** USING THE INFORMATION **
a) From the reading passage on jazz instrumentation below, write out the part starting with "Many of the" and going on through "generating musical excitement.".
b) For each statement, decide whether the reading passage on jazz instrumentation below agrees with it. Answer yes or no, and quote the words from the passage that decide it.
(i) The drummer in jazz groups kept time almost continuously.
(ii) Jazz musicians play parts that were fully written out before the performance.
(iii) The main objective of a typical group of jazz musicians is to teach.
c) Answer these questions using the reading passage on jazz instrumentation below.
(i) What instruments did some of the bands in the earliest groups of New Orleans use?
(ii) How many pieces made up the quasi-brass bands that played jazz?
(iii) In what settings is jazz presented?

** READING PASSAGE **
=== Section Start ===
Many of the earliest jazz groups derived their instrumentation from the 
European brass band model that included trumpet, trombone, clarinet, saxophone, and tuba. Some of the bands in the earliest groups of New Orleans, used violin, guitar, bass, and occasionally, cornet or clarinet. These instruments and the style they played were basically European.

The Black fraternal bands that were plentiful in turn-of-the century New Orleans used  European brass band instrumentation, as they played marches and the pop tunes of the day for parades, picnics, funerals and dances.

As time went on most jazz groups began to include a drummer, who played a set of assorted instruments and provided almost continuous timekeeping sounds, as well as generating musical excitement.

Jazz has been played by solo pianists; by pianists in duo with cornet, with clarinet, with string bass; by piano with the accompaniment of string bass and drums; by quasi-brass bands of from five to eight pieces; by quartets and quintets of horns plus rhythm; by "big bands" of twelve to eighteen pieces, and by entire orchestras.

The instruments of jazz, as you can see are varied. A typical group of jazz musicians may have more or less of these as is necessary for their performance. Their main objective is to entertain. The music they play is presented in settings as varied as the instruments they use: concert halls, ballrooms, restaurants, night clubs, and coffee houses, just to name a few.

Jazz is played in hundreds of schools, universities and conservatories and has evolved into a fine and delicate art. It requires the musicians to create the parts they play with their instruments as they are playing them. This makes for excitement because the players are creating something unique in our very presence, and taking us along with them , involving us in the action of making up fresh sounds with their instruments.
=== Section End ===
** SOURCE MATERIAL **
=== Section Start ===
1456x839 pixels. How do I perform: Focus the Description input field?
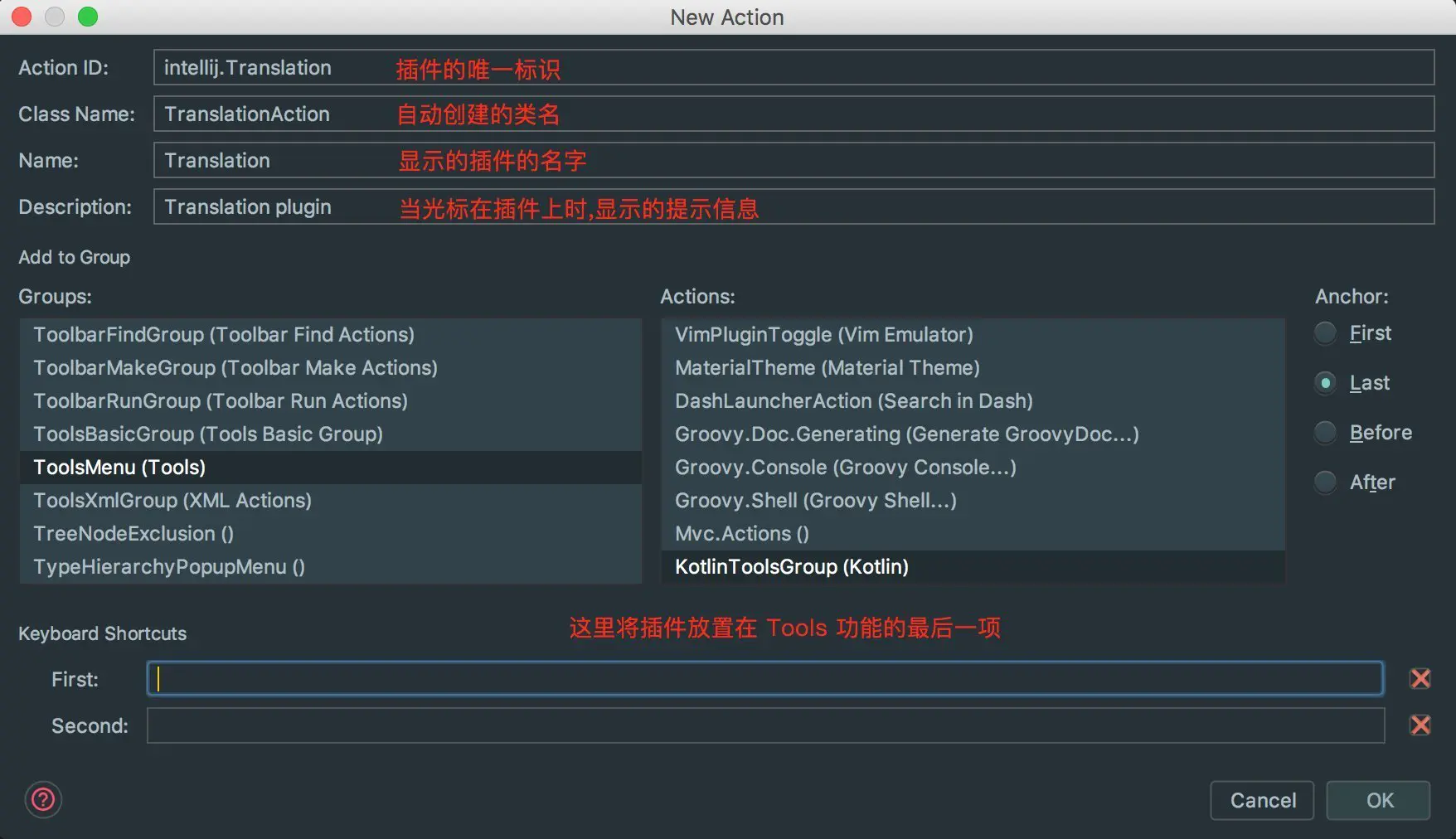tap(793, 207)
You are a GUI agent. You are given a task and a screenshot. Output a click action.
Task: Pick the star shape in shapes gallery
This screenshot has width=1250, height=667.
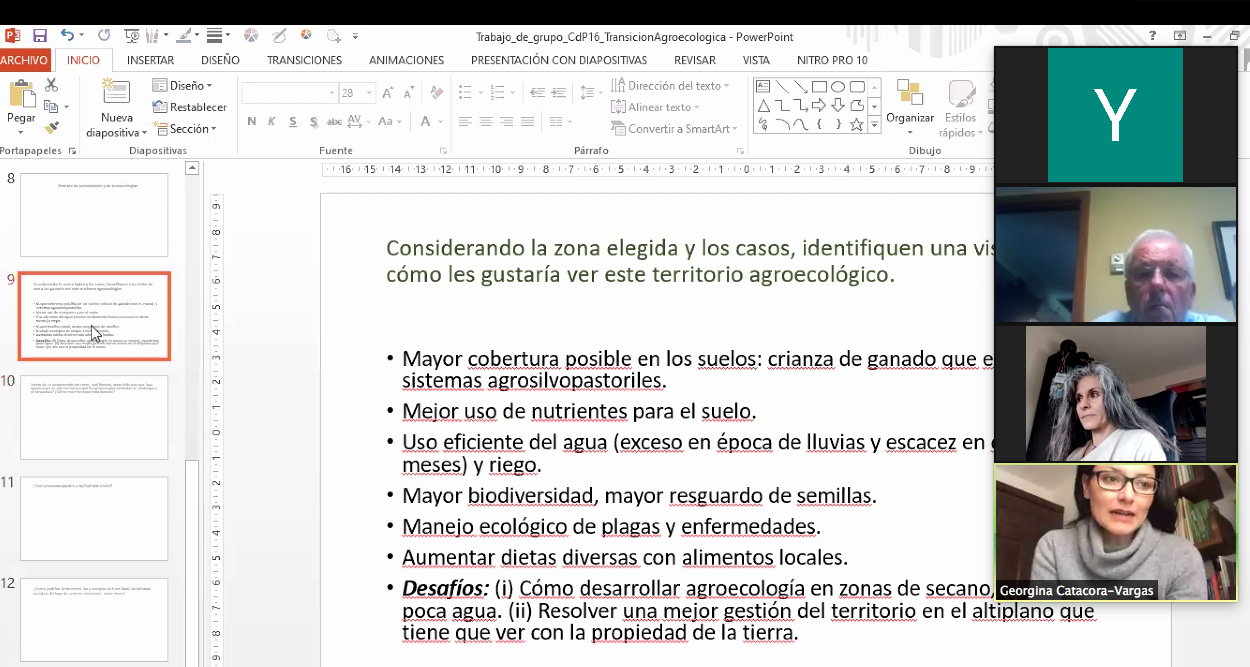[x=856, y=125]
=== Section End ===
** LIST OF ANSWERS **
a)
Many of the earliest jazz groups derived their instrumentation from the 
European brass band model that included trumpet, trombone, clarinet, saxophone, and tuba. Some of the bands in the earliest groups of New Orleans, used violin, guitar, bass, and occasionally, cornet or clarinet. These instruments and the style they played were basically European.

The Black fraternal bands that were plentiful in turn-of-the century New Orleans used  European brass band instrumentation, as they played marches and the pop tunes of the day for parades, picnics, funerals and dances.

As time went on most jazz groups began to include a drummer, who played a set of assorted instruments and provided almost continuous timekeeping sounds, as well as generating musical excitement.

b)
(i) Yes: "provided almost continuous timekeeping sounds"
(ii) No: "It requires the musicians to create the parts they play with their instruments as they are playing them."
(iii) No: "Their main objective is to entertain."

c)
(i) Violin, guitar, bass, and occasionally cornet or clarinet.
(ii) From five to eight pieces.
(iii) Concert halls, ballrooms, restaurants, night clubs, and coffee houses.